When temperatures become too high, trees struggle to grow. When drought intensifies, their ability to store carbon declines. The natural systems we depend on are beginning to show signs of strain.

Improving Climate Models

The encouraging aspect of this research is that scientists now understand an important weakness in current climate models. The next step is incorporating these biological processes into land surface models so future climate projections better reflect how forests actually respond to warming.

Lead author Brendan Clark hopes to develop computer code that other researchers can use worldwide. Improving these models will help governments, conservation organizations, and policymakers make better-informed decisions about climate mitigation and forest management.

More accurate forecasts also reduce uncertainty when planning for future carbon emissions and adaptation strategies.

Protecting Forests Has Never Been More Important

This study reminds us that planting trees alone will not solve climate change if the climate itself becomes too harsh for forests to thrive.

Protecting existing natural forests, reducing greenhouse gas emissions, restoring degraded ecosystems, and limiting global warming remain essential.

Healthy forests are among Earth’s greatest climate allies, but they cannot continue carrying this burden indefinitely without our help.

The longer we delay meaningful climate action, the harder it becomes for nature to keep doing the work we have relied upon for generations.

Final Thoughts

Forests continue to absorb carbon dioxide, but new research reveals that rising temperatures are quietly reducing their ability to grow and store carbon. This hidden slowdown challenges one of the key assumptions built into today’s climate models and suggests that future warming could be even more difficult to manage than previously believed. It serves as another reminder that climate change affects forests in more complex ways than previously understood.

Trees may continue absorbing carbon through photosynthesis, but if warming slows forest growth and prevent them from growing, one of Earth’s most effective natural carbon sinks could become significantly less efficient in the decades ahead.
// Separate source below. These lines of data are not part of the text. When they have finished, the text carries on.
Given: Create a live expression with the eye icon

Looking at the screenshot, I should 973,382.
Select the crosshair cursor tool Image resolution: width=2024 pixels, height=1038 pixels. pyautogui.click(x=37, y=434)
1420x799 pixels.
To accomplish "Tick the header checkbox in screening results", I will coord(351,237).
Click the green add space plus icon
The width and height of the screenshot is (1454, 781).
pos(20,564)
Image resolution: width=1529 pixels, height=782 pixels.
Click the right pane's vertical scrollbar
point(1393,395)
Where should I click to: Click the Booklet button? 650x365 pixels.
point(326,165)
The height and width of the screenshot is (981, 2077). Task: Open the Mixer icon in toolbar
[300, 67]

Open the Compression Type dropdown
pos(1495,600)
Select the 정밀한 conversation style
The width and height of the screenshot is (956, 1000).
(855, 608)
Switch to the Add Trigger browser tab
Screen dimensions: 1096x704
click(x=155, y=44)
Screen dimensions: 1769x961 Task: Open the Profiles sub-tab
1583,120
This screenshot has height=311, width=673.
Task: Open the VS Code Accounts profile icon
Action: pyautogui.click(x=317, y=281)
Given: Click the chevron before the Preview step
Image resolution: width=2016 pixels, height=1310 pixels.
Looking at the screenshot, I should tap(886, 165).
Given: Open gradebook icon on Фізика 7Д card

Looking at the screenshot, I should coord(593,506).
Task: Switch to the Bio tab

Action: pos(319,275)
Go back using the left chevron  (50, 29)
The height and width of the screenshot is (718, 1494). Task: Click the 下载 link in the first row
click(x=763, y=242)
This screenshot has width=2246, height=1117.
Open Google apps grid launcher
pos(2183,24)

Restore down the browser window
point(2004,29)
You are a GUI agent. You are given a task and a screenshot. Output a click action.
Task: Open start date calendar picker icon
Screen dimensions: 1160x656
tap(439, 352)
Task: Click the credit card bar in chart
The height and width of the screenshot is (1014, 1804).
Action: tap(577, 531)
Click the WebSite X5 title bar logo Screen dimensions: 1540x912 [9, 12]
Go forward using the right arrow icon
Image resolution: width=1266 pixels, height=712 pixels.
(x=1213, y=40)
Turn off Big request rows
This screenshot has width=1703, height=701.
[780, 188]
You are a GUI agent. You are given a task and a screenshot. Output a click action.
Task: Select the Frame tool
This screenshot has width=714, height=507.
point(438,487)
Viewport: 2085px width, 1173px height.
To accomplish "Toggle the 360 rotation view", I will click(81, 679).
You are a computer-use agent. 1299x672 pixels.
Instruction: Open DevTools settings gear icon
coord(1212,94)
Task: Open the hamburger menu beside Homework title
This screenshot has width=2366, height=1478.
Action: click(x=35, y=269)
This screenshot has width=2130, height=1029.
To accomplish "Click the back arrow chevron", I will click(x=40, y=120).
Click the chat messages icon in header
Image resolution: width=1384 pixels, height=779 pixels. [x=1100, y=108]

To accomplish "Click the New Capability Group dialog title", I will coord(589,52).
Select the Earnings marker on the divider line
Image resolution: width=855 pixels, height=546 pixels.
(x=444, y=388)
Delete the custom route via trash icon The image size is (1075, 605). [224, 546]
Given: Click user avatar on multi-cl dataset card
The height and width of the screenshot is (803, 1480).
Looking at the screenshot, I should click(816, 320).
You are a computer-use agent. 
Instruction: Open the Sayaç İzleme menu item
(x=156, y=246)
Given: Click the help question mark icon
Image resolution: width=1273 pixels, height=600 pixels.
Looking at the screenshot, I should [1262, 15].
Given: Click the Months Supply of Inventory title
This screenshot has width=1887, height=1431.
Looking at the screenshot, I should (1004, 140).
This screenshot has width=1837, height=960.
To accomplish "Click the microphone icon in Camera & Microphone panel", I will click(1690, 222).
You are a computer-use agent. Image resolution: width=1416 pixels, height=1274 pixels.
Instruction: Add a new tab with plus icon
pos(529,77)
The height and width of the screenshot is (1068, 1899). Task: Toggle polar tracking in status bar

The message is clear: forests remain indispensable in the fight against climate change, but they are not immune to its effects. Protecting these living carbon reservoirs—and reducing the emissions that threaten them—is no longer just an environmental goal. It is a necessity for maintaining Earth’s natural balance and securing a stable climate for future generations.

References

  1. Clark, B., et al. (2026). Getting warmer: Slower forest growth means less carbon storage. Geophysical Research Letters. https://doi.org/10.1029/2026GL122759
  2. Intergovernmental Panel on Climate Change (IPCC). (2023). Climate Change 2023: Synthesis Report.
  3. Global Carbon Project. (Latest annual report). Global Carbon Budget.
  4. Food and Agriculture Organization (FAO). The State of the World’s Forests.
  5. NASA Earth Observatory. The Carbon Cycle.
  6. NOAA Climate.gov. Climate Change and Carbon Cycle.